Artikel 17 Waarde – Archeologie 4

17.1    Bestemmingsomschrijving

 

17.1.1 Bestemming

De voor ‘Waarde – Archeologie 4’ dan wel middelhoge archeologische verwachting aangewezen gronden zijn,  behalve voor de  andere daar  voorkomende  bestemming(en) dan wel bij wijze van dubbelbestemming tevens bestemd voor:

 

a.       de instandhouding, bescherming en veiligstelling van de archeologische waarden.

 

met inachtneming van het volgende:

 

b.       in geval van strijdigheid van regels gaan de regels van dit artikel voor de regels die ingevolge andere artikelen op de desbetreffende gronden van toepassing zijn.

 

17.1.2 Toelaatbare bebouwing

Op deze gronden mogen, met inachtneming van de op de verbeelding aangegeven aanduidingen, ten dienste van de in lid 17.1.1 genoemde bestemmingen geen bouwwerken worden opgericht.

17.2    Bouwregels

17.2.1 Bouwwerken

Bouwwerken mogen worden opgericht met inachtneming van de volgende regels:

 

a.            ten behoeve van de andere voor deze gronden geldende bestemmingen, zoals bedoeld in de artikelen 3 tot en met 14, mag, met inachtneming van de voor de betrokken bestemming geldende regels, slechts worden gebouwd, indien de aanvraag om omgevingsvergunning betrekking heeft op:

-                vervanging, vernieuwing of verandering van bestaande bebouwing, waarbij de oppervlakte, voor zover gelegen op of onder peil, niet wordt uitgebreid en gebruik wordt gemaakt van de bestaande fundering of

-                een bouwwerk met een oppervlakte kleiner dan 500 m² en dat zonder graafwerkzaamheden dieper dan 0,50 meter en zonder heiwerkzaamheden kan worden geplaatst;

 

b.            de aanvrager van een omgevingsvergunning voor andere activiteiten dan genoemd onder lid 17.2.1, sub a legt een KNA-conform archeologisch onderzoeksrapport over waarin de archeologische waarde van het terrein dat blijkens de aanvraag zal worden verstoord in voldoende mate is vastgesteld;

c.            het bevoegd gezag verleent de vergunning, zoals bedoeld in lid 17.2.1, sub b, indien naar hun oordeel uit het in lid 17.2.1, sub b bedoelde rapport genoegzaam blijkt dat:

-                er geen archeologische waarden zijn te verwachten of kunnen worden geschaad;

-                schade aan archeologische waarden door de bouwactiviteiten kan worden voorkomen door het in acht nemen van aan de omgevingsvergunning - activiteit bouwen verbonden voorwaarden;

 

d.       in de situatie als bedoeld in het lid 17.2.1, sub c onder het tweede gedachtestreepje 2, kan het bevoegd gezag de volgende voorwaarden aan de omgevingsvergunning verbinden:

-                de verplichting tot het treffen van technische maatregelen waardoor monumenten in de bodem kunnen worden behouden;

-                de verplichting tot het doen van opgravingen, of;

-                de verplichting de activiteit die tot bodemverstoring leidt, te laten begeleiden door een deskundige op het terrein van de archeologische monumentenzorg die voldoet aan door het bevoegd gezag bij de vergunning te stellen kwalificaties;

 

e.       indien lid 17.2.1, sub d onder het derde gedachtestreepje van toepassing is, wordt in de omgevingsvergunning geregeld wat de gevolgen zijn bij vondsten die gedaan worden tijdens de uitvoering van de bouwwerkzaamheden.
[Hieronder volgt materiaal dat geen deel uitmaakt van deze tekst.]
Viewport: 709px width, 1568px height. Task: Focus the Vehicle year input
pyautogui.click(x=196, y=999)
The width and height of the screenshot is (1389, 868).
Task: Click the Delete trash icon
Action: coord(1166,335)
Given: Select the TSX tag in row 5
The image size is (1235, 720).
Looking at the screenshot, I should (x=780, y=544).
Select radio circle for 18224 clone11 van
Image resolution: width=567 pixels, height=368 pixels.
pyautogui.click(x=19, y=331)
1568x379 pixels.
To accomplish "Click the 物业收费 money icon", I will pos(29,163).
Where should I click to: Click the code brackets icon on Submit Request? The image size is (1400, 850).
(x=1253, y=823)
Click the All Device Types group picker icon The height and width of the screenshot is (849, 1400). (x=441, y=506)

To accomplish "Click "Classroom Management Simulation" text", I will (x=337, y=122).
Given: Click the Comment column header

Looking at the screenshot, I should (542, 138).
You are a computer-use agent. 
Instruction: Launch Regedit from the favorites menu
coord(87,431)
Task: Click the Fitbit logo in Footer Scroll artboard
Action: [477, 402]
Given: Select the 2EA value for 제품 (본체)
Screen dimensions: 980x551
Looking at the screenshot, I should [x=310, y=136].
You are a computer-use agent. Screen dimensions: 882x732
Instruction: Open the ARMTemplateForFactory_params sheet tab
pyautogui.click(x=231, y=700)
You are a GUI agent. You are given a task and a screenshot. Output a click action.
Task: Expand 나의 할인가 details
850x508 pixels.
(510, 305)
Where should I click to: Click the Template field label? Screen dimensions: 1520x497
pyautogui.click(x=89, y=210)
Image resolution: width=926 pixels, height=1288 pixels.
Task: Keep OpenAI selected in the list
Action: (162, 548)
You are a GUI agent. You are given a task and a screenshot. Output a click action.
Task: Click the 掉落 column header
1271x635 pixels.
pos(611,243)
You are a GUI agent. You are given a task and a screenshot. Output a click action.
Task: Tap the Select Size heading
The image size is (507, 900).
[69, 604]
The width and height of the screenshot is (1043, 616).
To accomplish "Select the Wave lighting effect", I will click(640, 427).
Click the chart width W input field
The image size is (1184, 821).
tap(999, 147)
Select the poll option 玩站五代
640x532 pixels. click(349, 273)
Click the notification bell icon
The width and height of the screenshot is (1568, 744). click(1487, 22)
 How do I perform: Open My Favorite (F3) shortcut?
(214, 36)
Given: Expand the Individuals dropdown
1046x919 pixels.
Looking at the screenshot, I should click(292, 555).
17.3    Omgevingsvergunning ten behoeve van het uitvoeren van werken, geen bouwwerken zijnde, en werkzaamheden

17.3.1 Omgevingsvergunningvereiste

Het is verboden om zonder of in afwijking van een omgevingsvergunning van het bevoegd gezag de navolgende werken en/of werkzaamheden uit te voeren:

 

a.            afgraven, woelen, mengen, diepploegen, egaliseren, ontginnen, ophogen en aanleggen van drainage op een grotere diepte dan 0,50 meter;

b.            heiwerkzaamheden en het op een of andere wijze indrijven van voorwerpen;

c.            verlagen of verhogen van het waterpeil;

d.            aanleggen of rooien van bos of boomgaard waarbij stobben worden verwijderd;

e.            aanleggen van ondergrondse kabels en leidingen en het aanbrengen van daarmee verband houdende constructies, installaties of apparatuur;

f.             het aanbrengen of verwijderen van diepwortelende beplantingen;

g.            landbouwactiviteiten die jaarlijks een deel van de grond afplaggen.

 

17.3.2 Uitzonderingsbepaling

Het in lid 17.3.1 vervatte verbod geldt niet voor werkzaamheden die:

 

a.            worden uitgevoerd voor het realiseren van een bouwwerk waarop lid 17.2 van toepassing is;

b.            een oppervlakte beslaan van ten hoogste 500 m²;

c.            reeds in uitvoering zijn op het tijdstip van inwerkingtreding van dit bestemmingsplan;

d.            mogen worden uitgevoerd krachtens een reeds verleende omgevingsvergunning of een ontgrondingvergunning, of

e.            ten dienste van archeologisch onderzoek worden uitgevoerd.

17.3.3 Rapport

De aanvrager van een omgevingsvergunning  als bedoeld  in lid 17.3.1 die betrekking heeft op gronden, die op de verbeelding zijn aangewezen als Gebied met een middelhoge archeologische verwachting legt een in lid 17.2.1, sub b bedoeld rapport over waarin de archeologische waarde van het terrein dat blijkens de aanvraag zal worden verstoord is vastgesteld.

 

17.3.4 Beoordeling rapport

Het bevoegd gezag verleent de omgevingsvergunning indien naar hun oordeel uit het rapport als bedoeld in lid 17.3.3 genoegzaam blijkt dat:

 

a.            er geen archeologische waarden zijn te verwachten of kunnen worden geschaad;

b.            schade door de werkzaamheden of werken kan worden voorkomen of zoveel mogelijk kan worden beperkt door het in acht nemen van aan de omgevingsvergunning verbonden voorwaarden.

17.3.5 Voorwaarden

In de situatie als bedoeld in lid 17.3.4, sub b kan het bevoegd gezag de volgende voorwaarden aan de omgevingsvergunning verbinden:

 

a.            de verplichting tot het treffen van technische maatregelen waardoor monumenten in de bodem kunnen worden behouden;

b.            de verplichting tot het doen van opgravingen; 

c.            de verplichting de activiteit die tot bodemverstoring leidt, te laten begeleiden door een deskundige op het terrein van de archeologische monumentenzorg die voldoet van door het bevoegd gezag bij de vergunning te stellen kwalificaties.

17.3.6 Vervolg

Indien lid 17.3.5, sub c van toepassing is, wordt in de omgevingsvergunning geregeld wat de gevolgen zijn bij vondsten die worden gedaan tijdens de uitvoering van de werkzaamheden of werken.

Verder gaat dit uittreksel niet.